26 janvier, 2015 | Posté par Ender |
Mario Draghi a annoncé la semaine dernière un plan de rachat de dettes souveraines par les banques centrales nationales sous la supervision de la BCE. Le total de créances susceptibles d’être rachetées par le biais de ce programme se monte à plus de 1100 milliards d’euros, soit 60 milliards d’euros par mois jusqu’à fin 2016.

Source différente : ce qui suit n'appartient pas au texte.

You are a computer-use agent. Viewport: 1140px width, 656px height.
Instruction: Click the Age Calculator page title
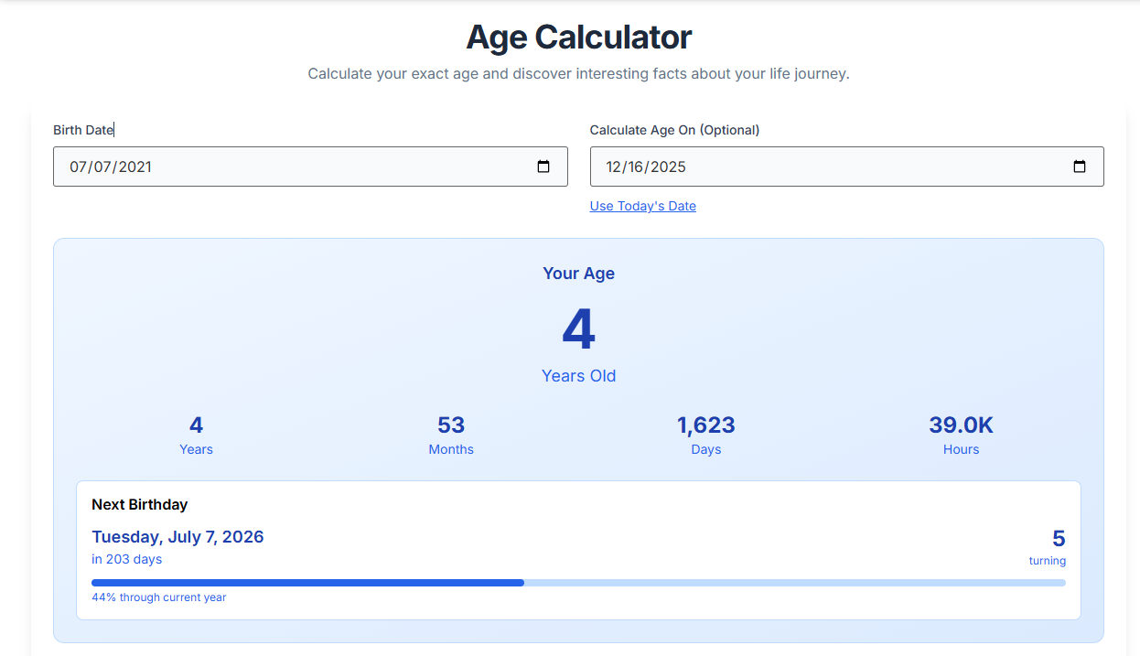click(578, 37)
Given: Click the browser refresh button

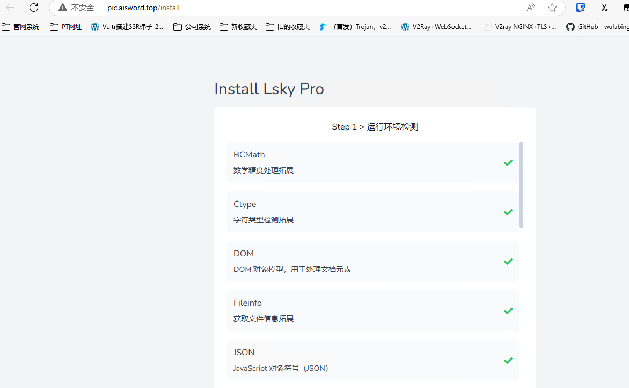Looking at the screenshot, I should pyautogui.click(x=34, y=8).
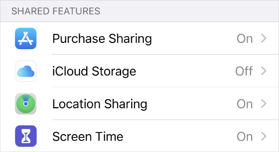Open Purchase Sharing settings
Image resolution: width=279 pixels, height=152 pixels.
point(140,38)
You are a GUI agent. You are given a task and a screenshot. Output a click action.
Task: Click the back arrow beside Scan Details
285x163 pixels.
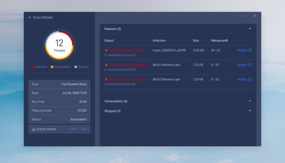tap(30, 17)
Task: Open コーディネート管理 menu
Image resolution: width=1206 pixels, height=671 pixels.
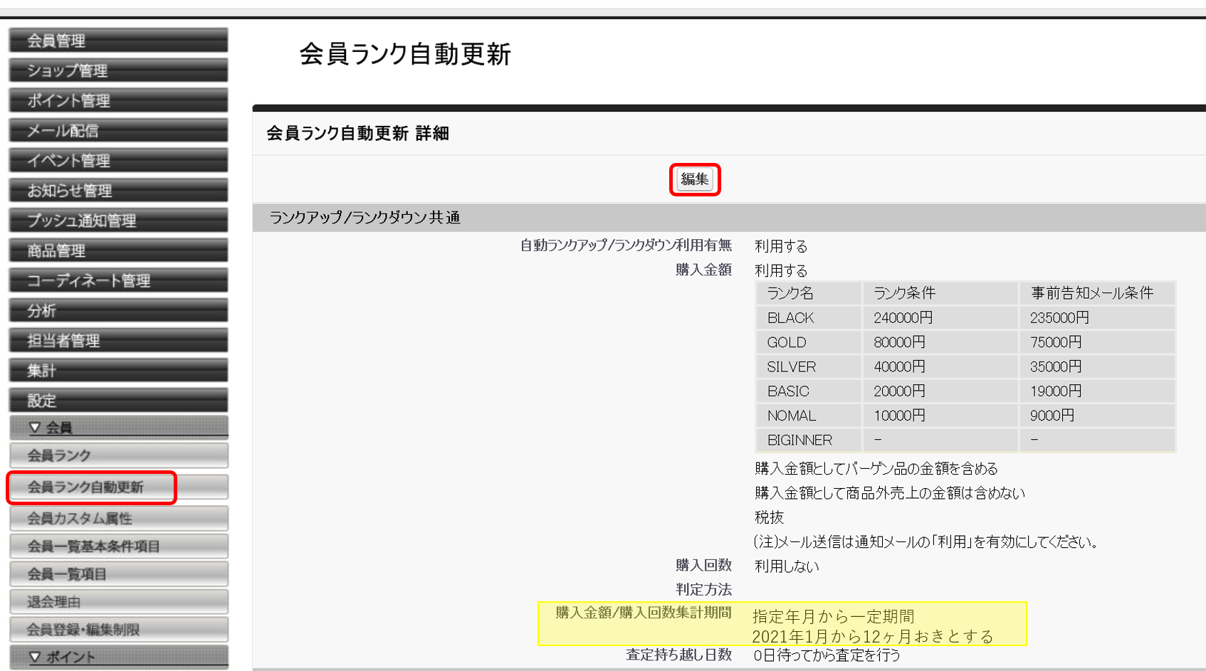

Les marchés financiers ont unanimement salué la nouvelle et ont clôturé la semaine dans l’euphorie. Entre le lundi 19 janvier et le vendredi 23, le CAC 40 passait ainsi de 4394 à 4640 points, soit une hausse de 5.6% sur la semaine. Toutefois, les marchés étaient entrés en lévitation bien avant l’annonce officielle du jeudi 22 janvier, dés la confirmation de la préparation d’un Assouplissement Quantitatif par la BCE. Le top départ fut donné par Mario Draghi lui même dans une interview au quotidien économique allemand Handelsblatt le vendredi 02 janvier. Le président de la BCE signalait en effet que cette dernière allait « techniquement modifier début 2015 l’ampleur, le rythme et le caractère des moyens à mettre en place s’il devenait nécessaire de réagir à une trop longue période d’inflation trop faible », ce qui fut immédiatement interprété par les analystes comme la preuve qu’un QE était bien en préparation, malgré la réticence de l’Allemagne, et qu’il pourrait être annoncé à la réunion des gouverneurs de la Banque Centrale du 22 janvier. Howard Archer, analyste chez IHS cité par le journal Challenges, affirmait ainsi :
« Les commentaires de Mario Draghi (…) indiquent que la BCE se prépare à agir à sa réunion de janvier, car il a souligné que le risque de voir la banque centrale ne pas parvenir à remplir son mandat était plus grand qu’il y a six mois »
L’effet sur le CAC 40 a été presque immédiat. Les actions entamaient dés le 06 janvier une hausse quasiment ininterrompue, passant de 4083 points à 4640 le 23 janvier, soit une progression de 13.6%…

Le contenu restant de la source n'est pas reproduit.